Majed al-Daari, a Yemeni political commentator, told Al-Monitor, “This Houthi offensive is a matter of concern for the kingdom, considering that the fall of this province will be the last nail in the coffin of the coalition battle against the Houthis in the north. And the south will not be safe from the repercussions ensuing from Marib’s fall.”
The present escalations surrounding this province pose a genuine challenge for Saudi Arabia. Over the six years, its Yemeni loyalists have not managed to liberate any northern province controlled by the Houthis and now the latter are striving to drive the Saudi-backed forces from Marib.
Daari said, “Certainly, the battle of Marib is a dangerous turning point in the military scene in Yemen as a whole and a fateful danger for the south and the Saudi-led Arab coalition. This is so due to two reasons: First, Marib is the last stronghold of the legitimate Yemeni government in the north. Second, it has a strategic location and its fall will pave the way for Houthi movement to the south.”

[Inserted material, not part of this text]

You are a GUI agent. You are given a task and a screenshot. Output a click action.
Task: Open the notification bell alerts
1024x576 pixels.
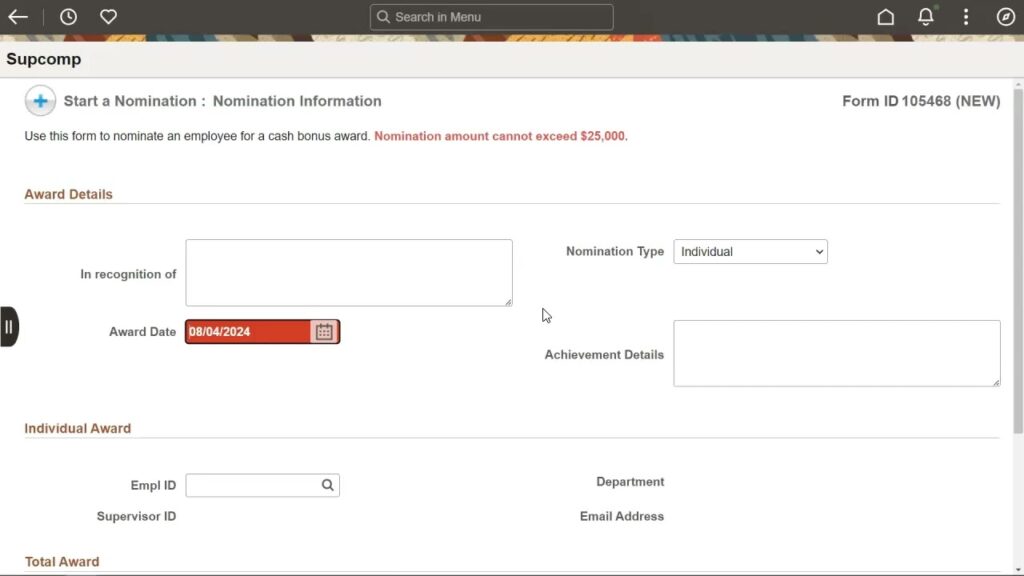(x=925, y=16)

On Sept. 14, the Yemeni government called on the United Nations to step up pressure on the Houthis to cease their attack on Marib, a city whose normal population of one million has swelled to three with two million internally displaced persons.
It is evident that though the UN may call for de-escalation, it will not take direct action to fend off a humanitarian tragedy in this province.
On Sept. 15, UN envoy to Yemen Martin Griffiths warned in his briefing to the UN Security Council that the ongoing Houthi escalation in Marib is undermining peace prospects.
Griffiths stated, “The political importance of Marib must also not be underestimated. Military shifts and consequences and events in Marib have ripple effects on the dynamics of the conflict across Yemen. And if Marib falls, simply put, this would undermine prospects of convening an inclusive political process that brings about a transition based on partnership and plurality.”
Khalil al-Omary, editor of the Rai Al-Yemen news site, told Al-Monitor the Houthi military gains in Marib are highly aggravating to Saudi Arabia and another failure in its war in Yemen. He added, “Logically, any Houthi progress is a setback for Saudi Arabia and the Arab coalition it has been leading for six years. However, it seems that Riyadh does not care enough about what is unfolding. It is not clear what is happening in the Saudi mentality.”
On Sept. 1, Saudi Arabia sacked Fahd bin Turki bin Al Saud, who had been leading the joint forces fighting the Houthis in Yemen. The move is clearly connected to the military developments in Yemen.
Omary noted, “There has been corruption in the coalition’s military leadership in Yemen, and that led to the dismissal of the commander of the coalition forces. Though he was fired, serious actions have not been taken to support the Yemeni government forces on the ground. Houthis continue to have the logistical superiority over the Yemeni government forces.”
While the Houthi fighters keep flooding toward Marib, it remains to be seen if the Saudi-backed Yemen forces will repel the Houthi attacks and protect the relative peace Marib has maintained over the last six years. If the Saudis fail to stop the Houthi expansion there, it will mean the demise of the coalition’s presence in Yemen’s north.
Daari said, “Losing Marib is catastrophic for the Saudi-led coalition because the Houthis will get their hands on the province’s oil and gas and it will be easier for them to head to Shabwa and Hadramout in the south.”